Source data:
◆ ◆ ◆ ◆
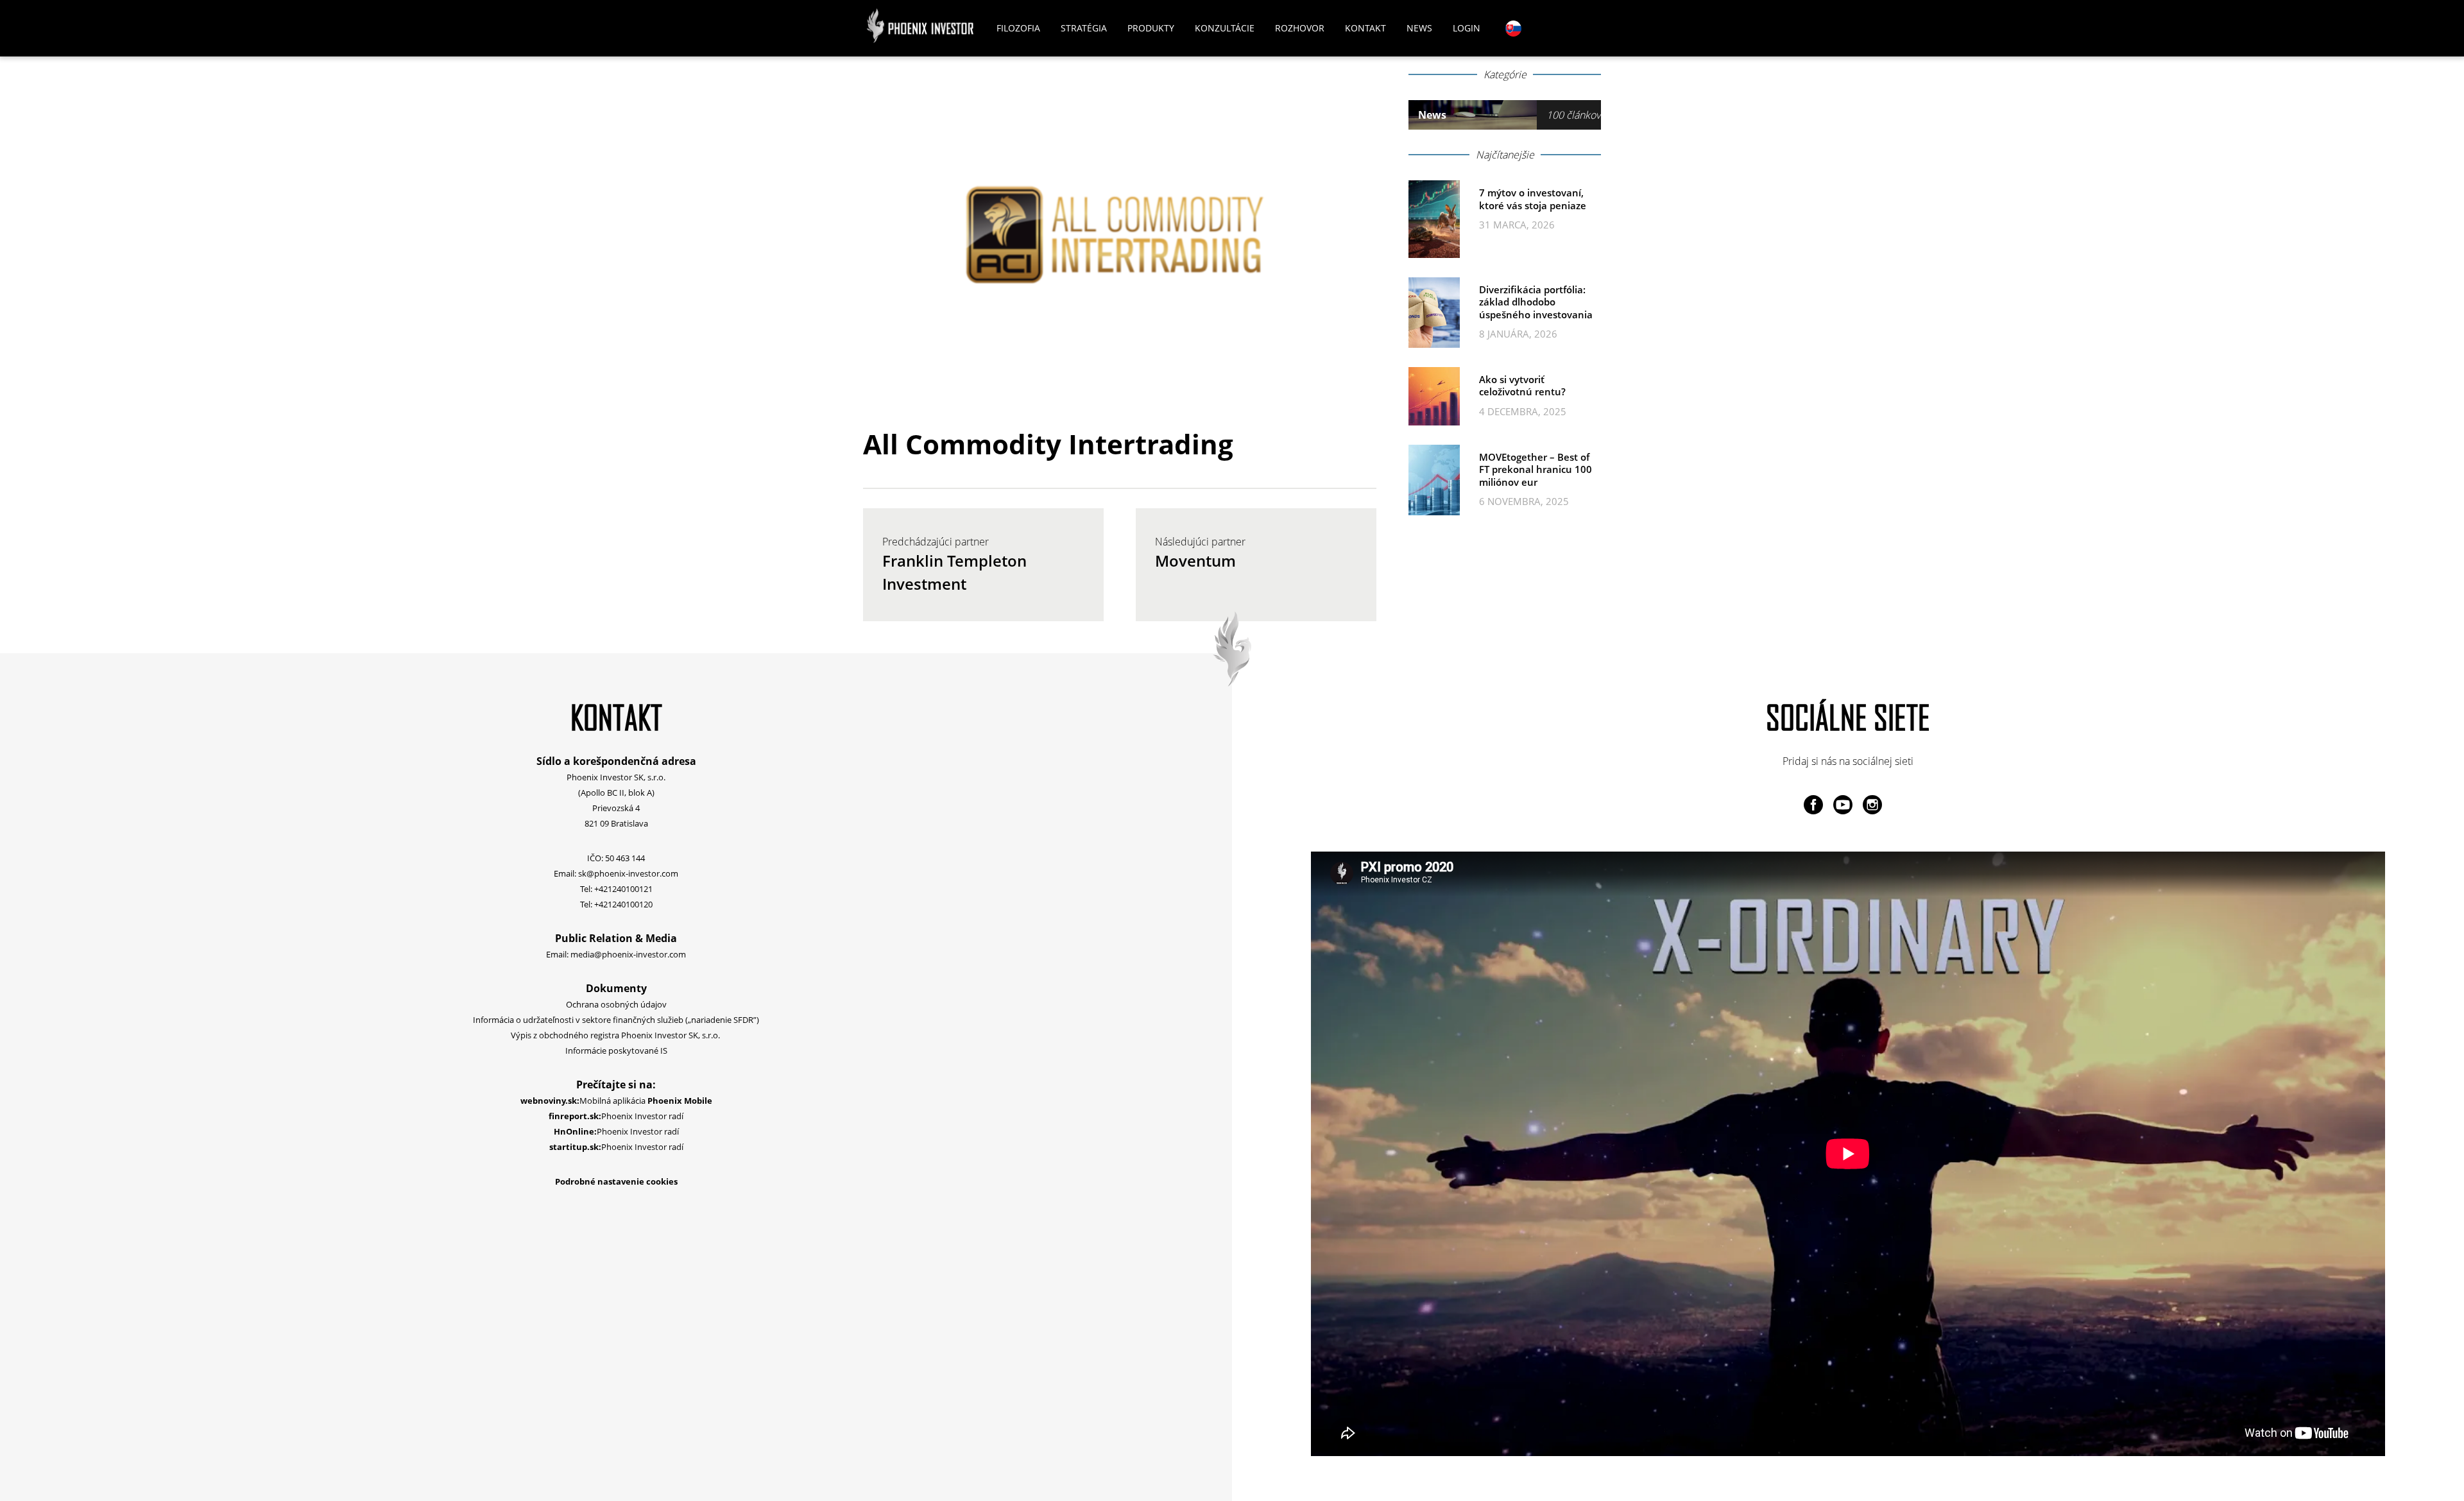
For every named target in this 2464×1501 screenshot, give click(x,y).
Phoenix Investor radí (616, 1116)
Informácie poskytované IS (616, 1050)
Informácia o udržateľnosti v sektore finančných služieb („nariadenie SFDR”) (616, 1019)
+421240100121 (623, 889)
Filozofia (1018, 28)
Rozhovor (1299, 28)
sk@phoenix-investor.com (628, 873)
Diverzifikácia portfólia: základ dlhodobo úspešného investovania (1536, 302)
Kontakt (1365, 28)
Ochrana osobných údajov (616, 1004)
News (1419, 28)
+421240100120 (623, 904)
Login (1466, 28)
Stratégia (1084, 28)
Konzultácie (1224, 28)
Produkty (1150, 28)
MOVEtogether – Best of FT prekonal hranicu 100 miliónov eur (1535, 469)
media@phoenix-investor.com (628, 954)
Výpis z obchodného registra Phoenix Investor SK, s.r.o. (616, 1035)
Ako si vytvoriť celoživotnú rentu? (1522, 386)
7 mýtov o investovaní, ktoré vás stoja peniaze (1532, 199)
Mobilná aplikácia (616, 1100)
◆ ◆ ◆ ◆
What to work on: Copy out exactly the lines between the line with "Konzultácie (1224, 28)" and the last line of the entries, counting both of those lines.

Output for this task:
Konzultácie (1224, 28)
Produkty (1150, 28)
MOVEtogether – Best of FT prekonal hranicu 100 miliónov eur (1535, 469)
media@phoenix-investor.com (628, 954)
Výpis z obchodného registra Phoenix Investor SK, s.r.o. (616, 1035)
Ako si vytvoriť celoživotnú rentu? (1522, 386)
7 mýtov o investovaní, ktoré vás stoja peniaze (1532, 199)
Mobilná aplikácia (616, 1100)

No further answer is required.